### What the exercise asks
Resume the bug report comment thread about CPU frequency scaling, picking up right after its final line.

### Extract to read
** Begin **

Comment 27 Lan Tianyu 2013-12-11 14:52:43 UTC
Hi Anton:
        Please check speedstep in your Bios. If it existed and was enabled, disable it and test again.
Comment 28 Anton Piatek 2013-12-11 15:58:07 UTC
Hi Lan, 
There was an option for "GV1/GV3 P type power management" which once disabled seems to disable cpufreq from really doing much:
$ cpufreq-info 
cpufrequtils 008: cpufreq-info (C) Dominik Brodowski 2004-2009
Report errors and bugs to cpufreq@vger.kernel.org, please.
analyzing CPU 0:
  no or unknown cpufreq driver is active on this CPU
  maximum transition latency: 4294.55 ms.
analyzing CPU 1:
  no or unknown cpufreq driver is active on this CPU
  maximum transition latency: 4294.55 ms.

** End **

Items listed in a dataset:
** Begin **

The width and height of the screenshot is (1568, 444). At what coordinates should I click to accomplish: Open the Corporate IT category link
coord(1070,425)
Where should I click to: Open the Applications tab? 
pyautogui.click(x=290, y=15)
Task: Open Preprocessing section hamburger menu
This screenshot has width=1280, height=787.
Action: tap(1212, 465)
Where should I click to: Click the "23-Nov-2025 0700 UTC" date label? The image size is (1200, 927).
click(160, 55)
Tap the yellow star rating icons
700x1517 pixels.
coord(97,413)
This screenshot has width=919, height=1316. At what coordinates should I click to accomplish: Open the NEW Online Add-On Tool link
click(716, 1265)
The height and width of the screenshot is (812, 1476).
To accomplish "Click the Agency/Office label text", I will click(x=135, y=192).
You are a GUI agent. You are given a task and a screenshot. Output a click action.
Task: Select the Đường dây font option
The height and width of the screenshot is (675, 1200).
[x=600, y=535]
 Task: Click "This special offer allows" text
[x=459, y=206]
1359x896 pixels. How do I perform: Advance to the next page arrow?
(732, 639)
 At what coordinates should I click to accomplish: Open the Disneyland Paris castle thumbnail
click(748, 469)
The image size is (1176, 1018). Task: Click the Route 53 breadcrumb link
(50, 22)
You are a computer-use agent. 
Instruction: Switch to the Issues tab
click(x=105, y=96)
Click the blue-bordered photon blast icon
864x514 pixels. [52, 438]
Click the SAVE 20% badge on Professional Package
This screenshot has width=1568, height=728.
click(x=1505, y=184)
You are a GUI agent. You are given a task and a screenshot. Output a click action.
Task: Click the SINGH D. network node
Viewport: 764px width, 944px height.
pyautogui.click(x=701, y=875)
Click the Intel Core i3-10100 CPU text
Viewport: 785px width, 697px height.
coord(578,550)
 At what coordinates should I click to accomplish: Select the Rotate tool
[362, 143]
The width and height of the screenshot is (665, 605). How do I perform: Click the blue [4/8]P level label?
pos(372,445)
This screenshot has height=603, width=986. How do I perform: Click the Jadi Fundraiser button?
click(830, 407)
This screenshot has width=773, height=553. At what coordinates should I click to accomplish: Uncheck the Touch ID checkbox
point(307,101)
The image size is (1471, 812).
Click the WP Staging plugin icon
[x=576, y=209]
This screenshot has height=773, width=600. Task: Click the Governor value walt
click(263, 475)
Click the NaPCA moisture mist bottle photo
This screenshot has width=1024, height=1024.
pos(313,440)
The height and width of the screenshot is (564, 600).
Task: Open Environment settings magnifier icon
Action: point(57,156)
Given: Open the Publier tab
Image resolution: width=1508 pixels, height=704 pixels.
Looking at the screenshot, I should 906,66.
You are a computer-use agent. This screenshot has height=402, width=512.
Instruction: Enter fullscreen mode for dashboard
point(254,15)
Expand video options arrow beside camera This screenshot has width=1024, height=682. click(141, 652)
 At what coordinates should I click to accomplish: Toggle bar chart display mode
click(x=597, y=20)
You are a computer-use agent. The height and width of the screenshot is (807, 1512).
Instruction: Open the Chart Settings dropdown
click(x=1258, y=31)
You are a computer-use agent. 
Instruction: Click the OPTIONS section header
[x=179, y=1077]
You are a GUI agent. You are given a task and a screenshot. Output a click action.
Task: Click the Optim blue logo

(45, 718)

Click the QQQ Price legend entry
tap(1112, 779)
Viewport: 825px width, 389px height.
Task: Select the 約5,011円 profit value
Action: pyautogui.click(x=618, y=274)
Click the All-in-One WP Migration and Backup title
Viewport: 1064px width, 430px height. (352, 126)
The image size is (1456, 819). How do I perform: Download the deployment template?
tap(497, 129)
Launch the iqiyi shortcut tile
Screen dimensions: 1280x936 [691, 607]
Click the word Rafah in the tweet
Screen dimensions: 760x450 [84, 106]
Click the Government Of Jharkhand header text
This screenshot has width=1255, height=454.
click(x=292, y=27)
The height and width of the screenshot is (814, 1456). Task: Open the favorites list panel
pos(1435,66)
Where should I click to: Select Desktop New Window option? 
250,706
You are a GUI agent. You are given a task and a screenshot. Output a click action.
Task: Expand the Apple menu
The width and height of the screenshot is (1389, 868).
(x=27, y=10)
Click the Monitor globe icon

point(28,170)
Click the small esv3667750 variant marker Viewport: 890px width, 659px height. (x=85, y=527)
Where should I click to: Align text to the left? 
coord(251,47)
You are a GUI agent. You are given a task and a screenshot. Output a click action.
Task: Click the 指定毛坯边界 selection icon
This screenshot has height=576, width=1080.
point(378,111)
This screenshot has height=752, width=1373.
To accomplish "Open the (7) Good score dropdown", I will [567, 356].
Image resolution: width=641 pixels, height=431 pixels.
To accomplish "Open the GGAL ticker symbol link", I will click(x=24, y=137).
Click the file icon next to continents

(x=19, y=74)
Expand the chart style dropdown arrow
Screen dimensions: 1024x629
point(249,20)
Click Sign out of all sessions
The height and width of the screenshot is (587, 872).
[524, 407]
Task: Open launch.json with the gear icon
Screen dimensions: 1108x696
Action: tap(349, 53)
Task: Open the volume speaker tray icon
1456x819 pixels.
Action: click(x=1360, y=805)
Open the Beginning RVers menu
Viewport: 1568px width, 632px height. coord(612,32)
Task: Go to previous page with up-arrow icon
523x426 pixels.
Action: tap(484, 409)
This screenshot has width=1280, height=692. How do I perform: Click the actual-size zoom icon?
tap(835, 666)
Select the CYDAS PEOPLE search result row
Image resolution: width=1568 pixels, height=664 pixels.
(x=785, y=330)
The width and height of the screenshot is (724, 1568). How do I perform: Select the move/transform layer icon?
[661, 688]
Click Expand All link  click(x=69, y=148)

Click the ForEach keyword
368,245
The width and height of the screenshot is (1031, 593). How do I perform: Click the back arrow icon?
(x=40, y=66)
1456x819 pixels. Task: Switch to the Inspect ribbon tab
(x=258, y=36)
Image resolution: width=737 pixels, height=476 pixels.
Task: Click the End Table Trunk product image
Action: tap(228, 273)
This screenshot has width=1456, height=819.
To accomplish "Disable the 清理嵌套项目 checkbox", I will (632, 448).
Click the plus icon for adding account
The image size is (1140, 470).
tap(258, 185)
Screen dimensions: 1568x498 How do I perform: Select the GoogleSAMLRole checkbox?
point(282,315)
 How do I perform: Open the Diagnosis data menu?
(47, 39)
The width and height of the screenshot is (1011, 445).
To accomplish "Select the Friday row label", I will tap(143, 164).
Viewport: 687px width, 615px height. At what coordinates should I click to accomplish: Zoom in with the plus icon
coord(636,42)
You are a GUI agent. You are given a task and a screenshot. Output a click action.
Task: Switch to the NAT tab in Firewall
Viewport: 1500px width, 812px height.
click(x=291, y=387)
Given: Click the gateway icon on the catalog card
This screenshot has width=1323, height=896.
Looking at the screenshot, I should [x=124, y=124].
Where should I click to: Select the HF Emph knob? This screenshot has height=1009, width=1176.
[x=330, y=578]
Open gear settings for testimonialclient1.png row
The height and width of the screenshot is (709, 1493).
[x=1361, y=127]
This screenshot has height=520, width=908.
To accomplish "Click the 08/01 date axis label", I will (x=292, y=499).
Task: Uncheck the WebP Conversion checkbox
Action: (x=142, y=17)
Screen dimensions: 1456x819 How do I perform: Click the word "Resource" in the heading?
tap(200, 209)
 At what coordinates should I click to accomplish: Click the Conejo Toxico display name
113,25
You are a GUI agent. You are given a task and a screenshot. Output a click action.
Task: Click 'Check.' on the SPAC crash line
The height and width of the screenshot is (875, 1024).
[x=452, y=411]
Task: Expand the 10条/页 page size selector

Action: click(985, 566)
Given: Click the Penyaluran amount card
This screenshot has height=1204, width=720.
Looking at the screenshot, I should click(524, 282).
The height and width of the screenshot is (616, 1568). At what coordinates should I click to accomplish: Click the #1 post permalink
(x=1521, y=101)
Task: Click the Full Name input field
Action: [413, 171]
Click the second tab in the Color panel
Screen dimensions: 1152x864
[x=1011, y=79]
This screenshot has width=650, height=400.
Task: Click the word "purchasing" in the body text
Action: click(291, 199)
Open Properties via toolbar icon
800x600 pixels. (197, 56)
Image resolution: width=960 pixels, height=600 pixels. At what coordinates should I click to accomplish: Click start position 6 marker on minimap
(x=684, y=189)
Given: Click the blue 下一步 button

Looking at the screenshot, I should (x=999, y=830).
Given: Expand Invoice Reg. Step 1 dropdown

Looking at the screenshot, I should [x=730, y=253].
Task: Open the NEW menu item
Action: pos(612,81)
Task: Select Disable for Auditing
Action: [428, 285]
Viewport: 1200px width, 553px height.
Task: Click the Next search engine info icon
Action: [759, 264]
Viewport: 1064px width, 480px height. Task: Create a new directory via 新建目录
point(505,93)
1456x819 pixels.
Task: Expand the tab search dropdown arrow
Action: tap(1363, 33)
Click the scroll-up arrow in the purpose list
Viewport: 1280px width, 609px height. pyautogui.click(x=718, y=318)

** End **

### Answer to this exercise
$ ls /sys/devices/system/cpu/cpu*/cpufreq*
ls: cannot access /sys/devices/system/cpu/cpu*/cpufreq*:

I can't tell what frequency the system is running at, but presumably is no longer throttled
Comment 29 Zhang Rui 2014-06-03 02:08:07 UTC
As I said, please attach the output of " grep . /sys/devices/system/cpu/cpu*/cpufreq/*" in the latest vanilla kernel you're using, both with and without boot option processor.ignore_ppc.
Comment 30 Zhang Rui 2014-10-23 07:53:42 UTC
bug closed as there is no response from the bug reporter.
please feel free to re-open it once you can provide the information required in comment #29.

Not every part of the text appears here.